In the meantime, China, which generates upwards of six times more power from coal than the U.S. does, is building or planning to build even more plants, with the new ones totaling more than the entire existing U.S. coal-fired fleet. And while communist China claims to have environmental laws as strong as those in the U.S., a well-placed bribe will get local communist apparatchiks to look the other way.
All the while, some 80 percent of mercury pollution in America comes to our shores from overseas — much of it from China.
The practical problem with Biden’s war on American coal — one of the few 2020 campaign promises he kept — is that even if the Biden administration is bending or breaking the rules to shut down American energy production, the effect goes far beyond regulations lawfully enacted. Investors hate risk.
People aren’t building new, efficient, clean American coal plants. Instead, they’re being shut down and replaced with unreliable wind and solar (much built in China by slave labor) that require massive Chinese-made battery farms to keep the lights on.
But new coal plants are being approved in China to the tune of a couple a week — and something tells me China cares not for Kerry’s scolding.
Affordability and Economic Considerations
Coal has historically been one of the most affordable sources of energy.
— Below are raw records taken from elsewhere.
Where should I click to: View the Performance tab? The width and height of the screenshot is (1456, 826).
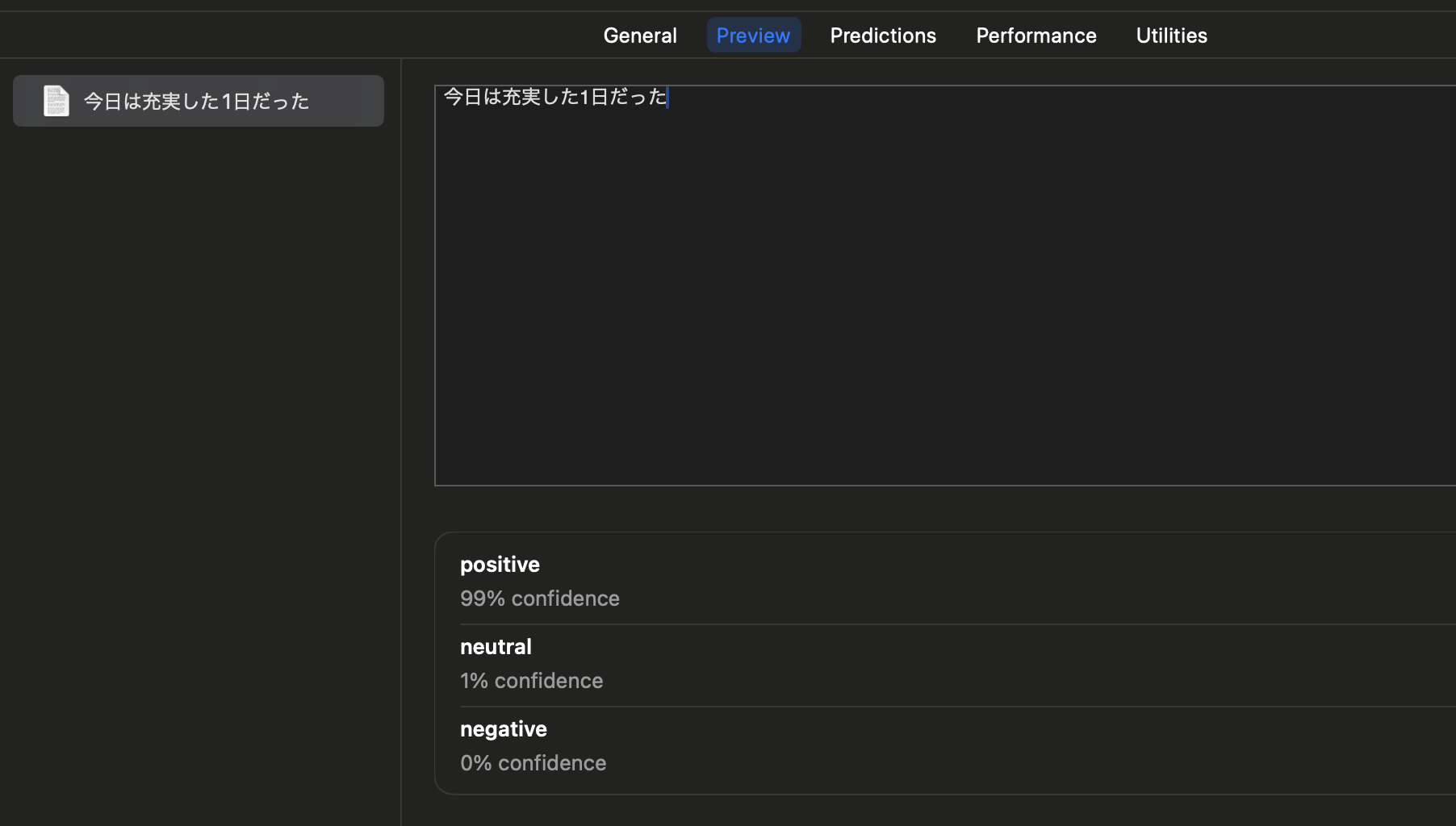click(x=1036, y=35)
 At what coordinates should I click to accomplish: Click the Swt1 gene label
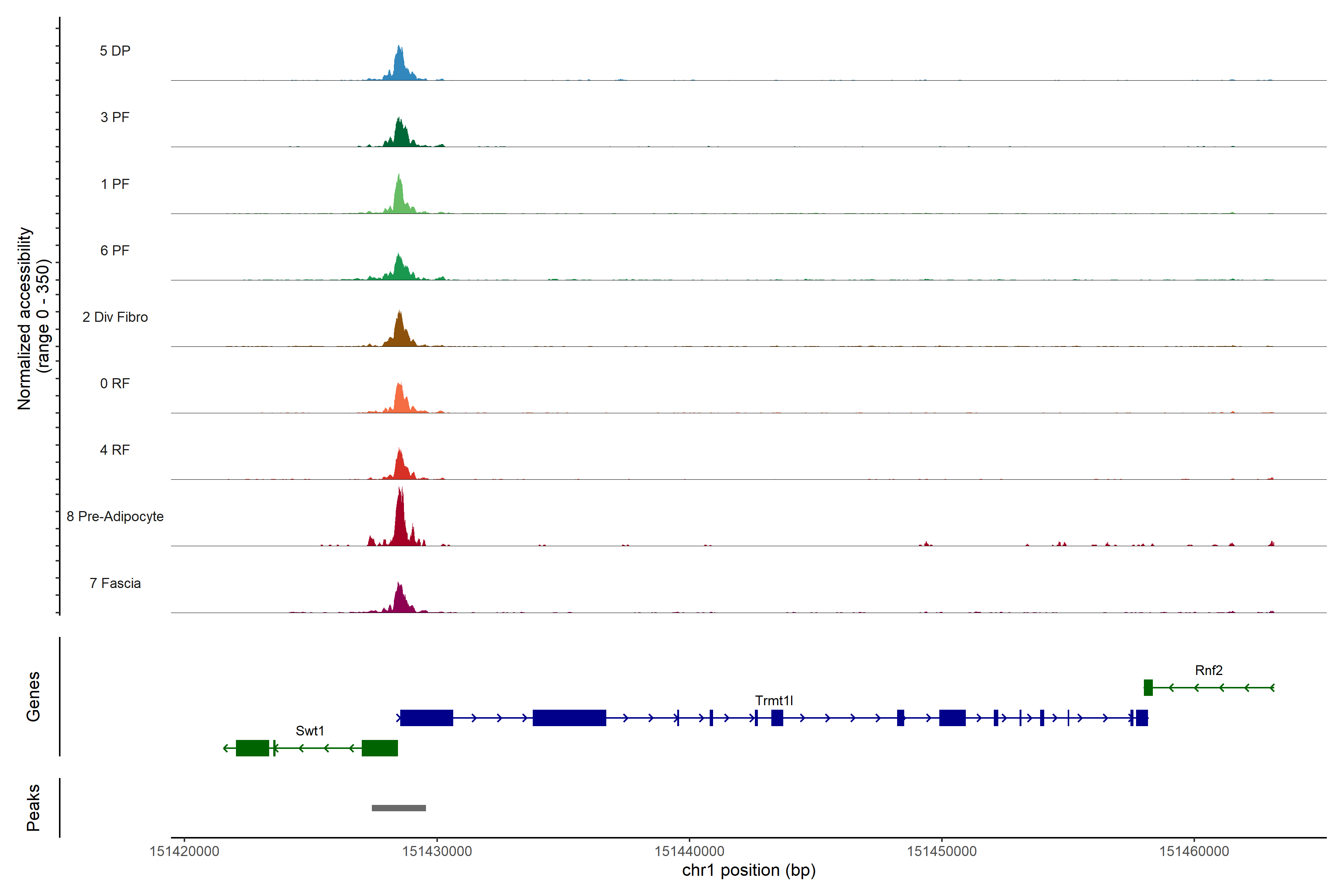point(310,731)
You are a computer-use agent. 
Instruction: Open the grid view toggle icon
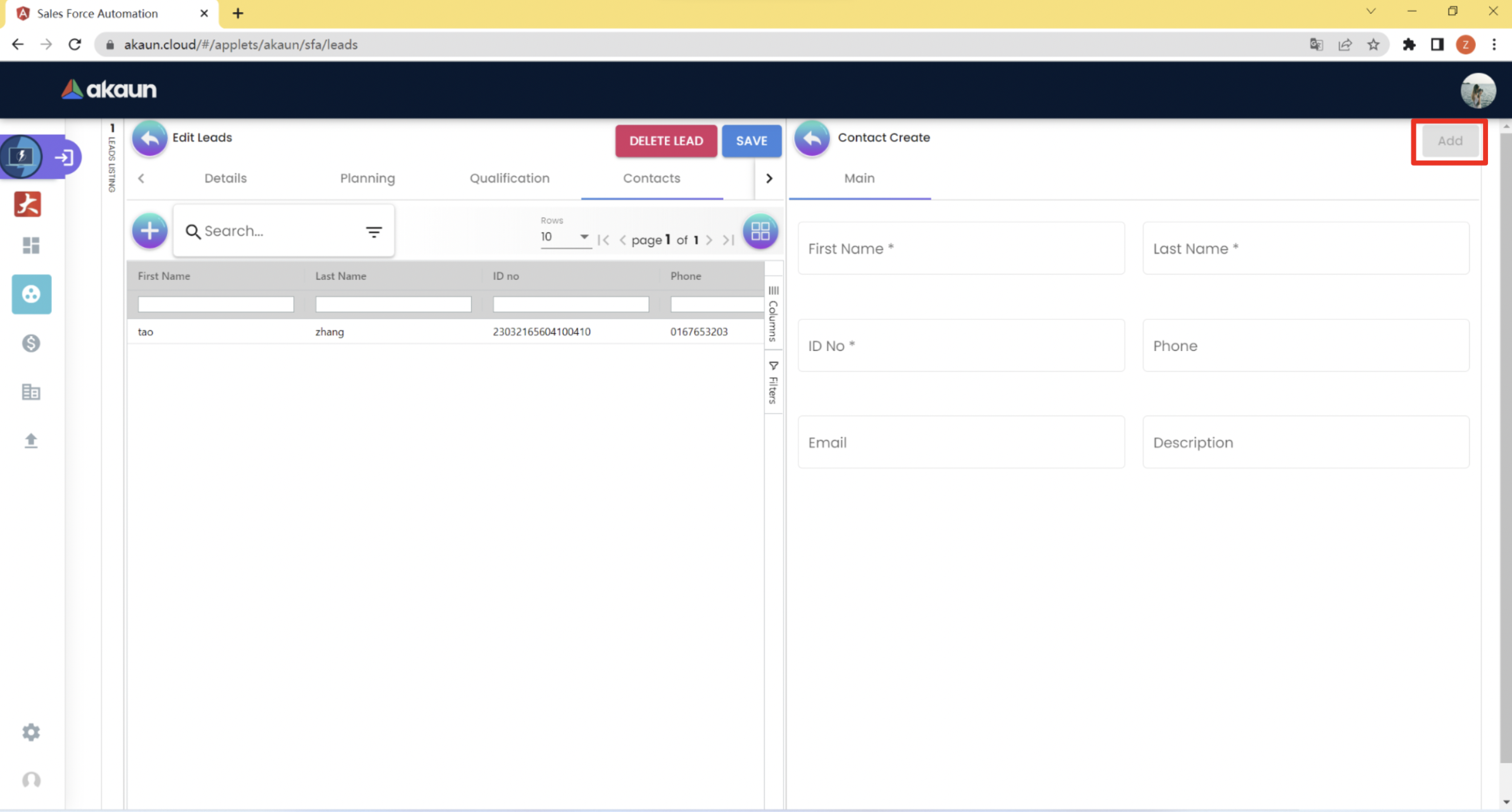760,231
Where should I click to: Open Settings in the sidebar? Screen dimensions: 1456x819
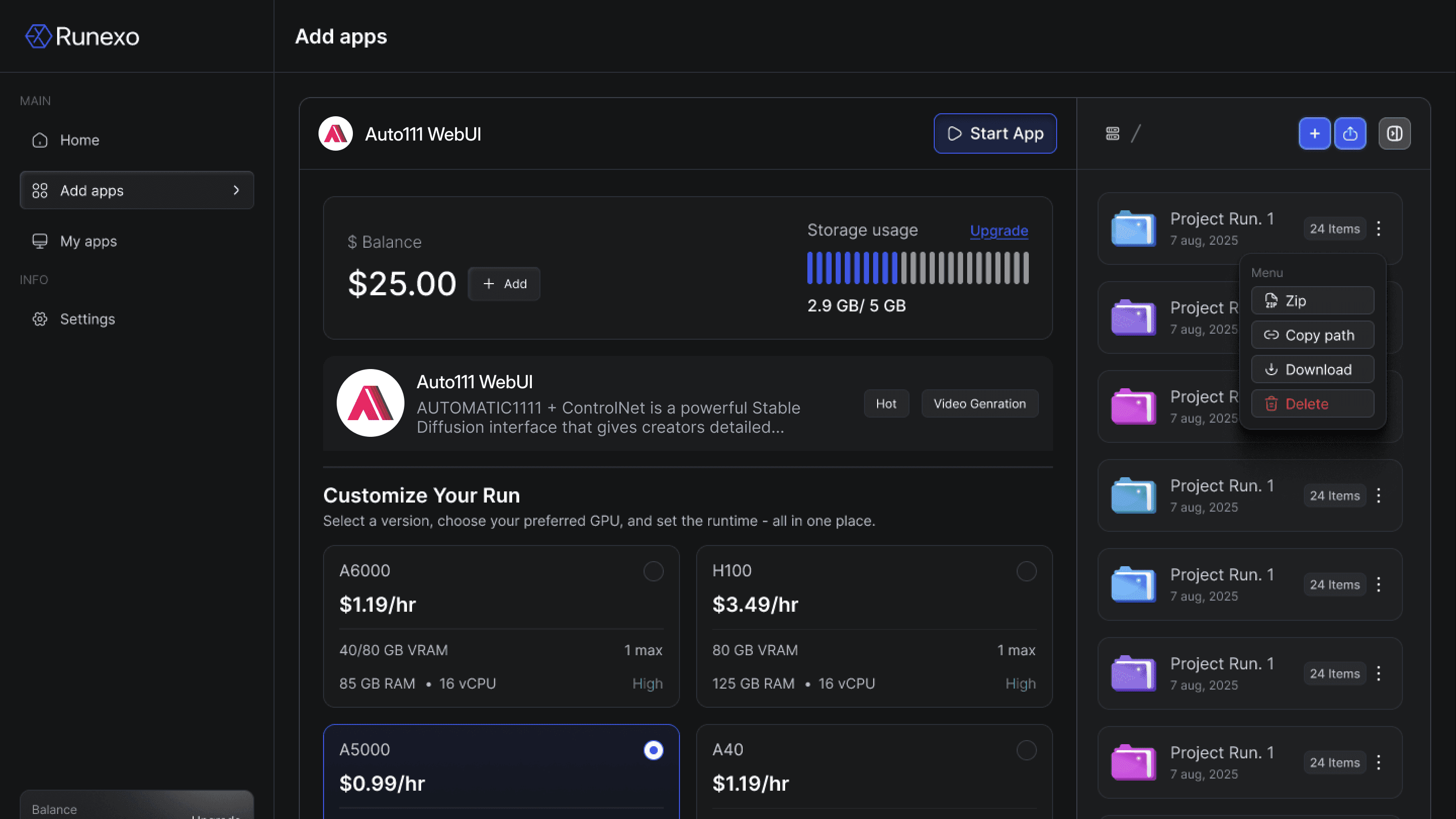coord(87,320)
Even with the decreasing costs of renewables, coal-fired power plants still play a role in keeping electricity prices lower, particularly in regions where coal is readily available. This affordability is significant for both individual consumers and industries, especially those that are energy-intensive. Higher energy costs can lead to increased costs for goods and services, affecting the broader economy.
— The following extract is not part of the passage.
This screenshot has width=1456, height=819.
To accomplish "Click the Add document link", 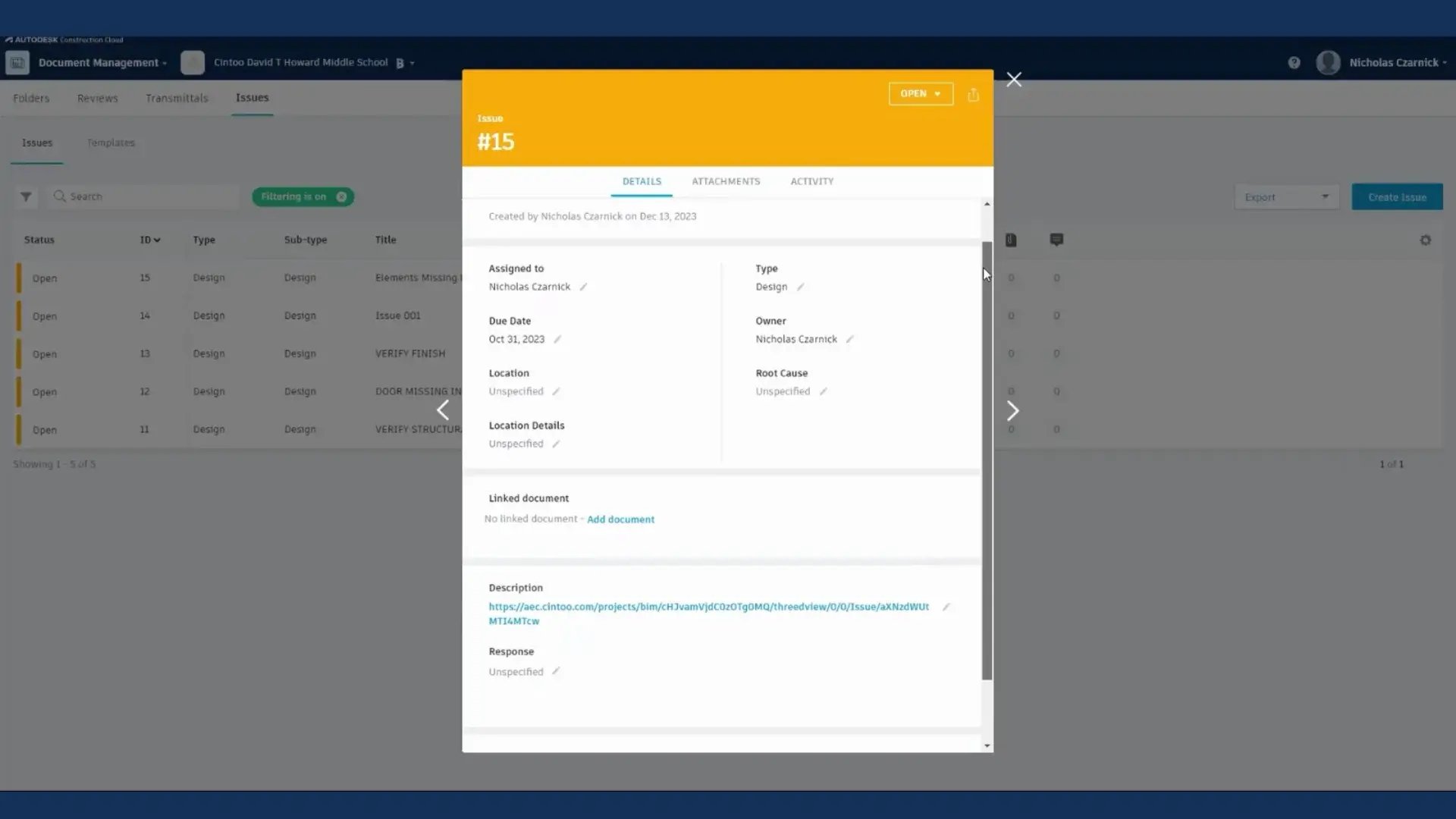I will click(620, 519).
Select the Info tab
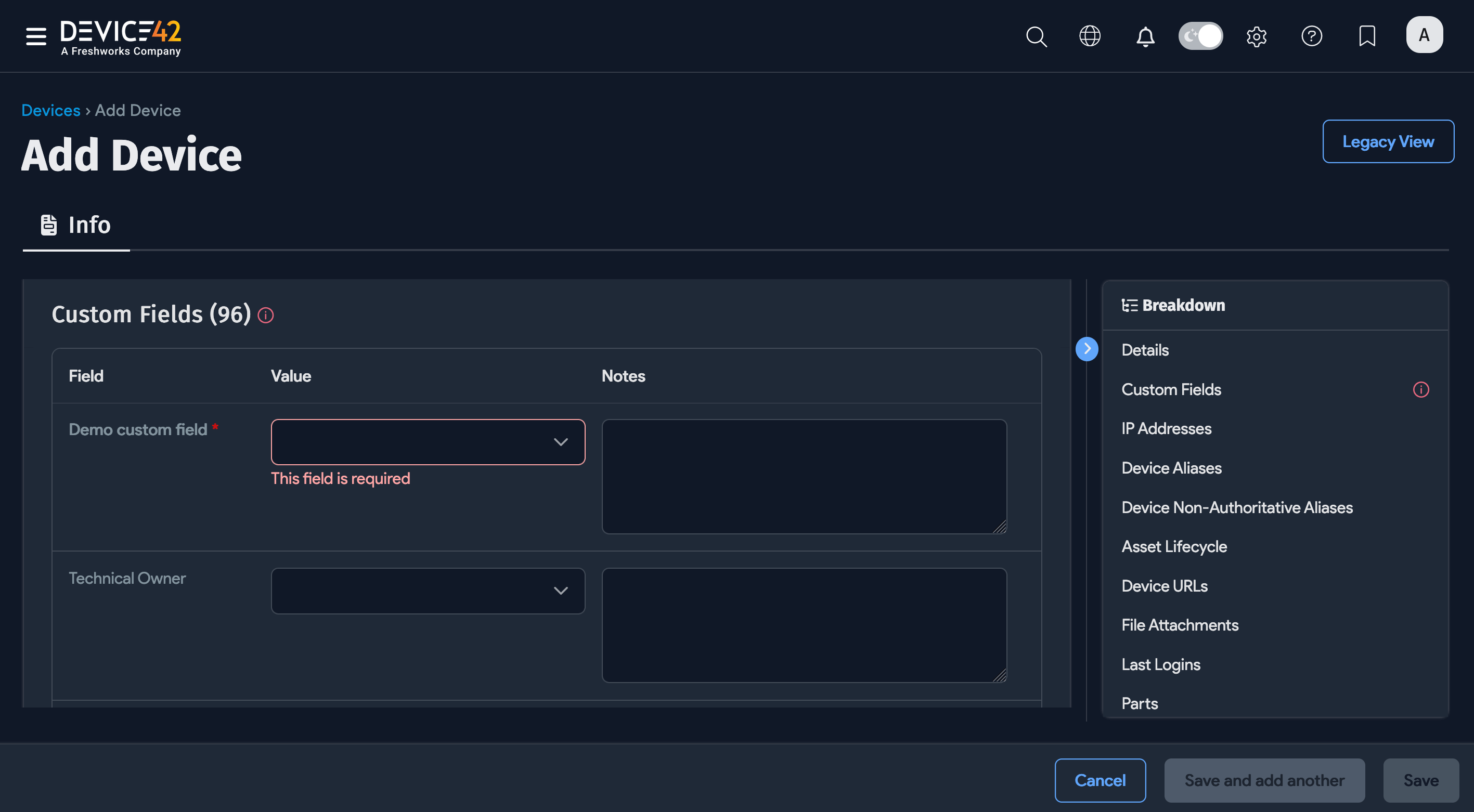Screen dimensions: 1474x812 coord(76,225)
Biden and Kerry want high energy costs. For them, it’s a feature, not a bug. The problem is that it increases costs on American manufacturing, leading to more things being made in coal-fired China — and then imported back to America — along with the fentanyl to numb the pain of a lack of prospects.
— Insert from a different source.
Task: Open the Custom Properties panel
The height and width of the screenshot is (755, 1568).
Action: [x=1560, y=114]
Want to see America’s future under the Biden-Kerry policies? Look to Gavin Newsom’s California. The Golden State had the second-highest electricity prices in the U.S. in 2022 (only Hawaii’s are more expensive), and this year through September, it still has America’s second-highest prices at 24.87 cents per kWh, more than double Texas’ price at 10.15 cents per kWh.
Reliability and Energy Security
One of the primary arguments for maintaining coal-fired power plants in the U.S. is their contribution to the reliability and security of the nation’s electricity supply. Coal plants are capable of providing baseload power, meaning they can consistently generate electricity at a steady rate, independent of external conditions. This contrasts with renewable sources such as wind and solar, which are intermittent and reliant on weather conditions. The ability of coal plants to supply constant power is crucial for maintaining grid stability, especially during peak demand periods or when renewable sources are less productive.
But America’s electric grid is getting perilously close to winter blackouts, with the North American Electric Reliability Corporation (NERC) warning a few weeks ago that more than half of the country is at a heightened risk of blackouts this winter thanks to a combination of high demand and deficits in regional power generation — the latter being code for wind and solar not being enough to make up for early coal plant retirements.
So when your lights flicker and your heat fails this winter, remember to thank a climate czar.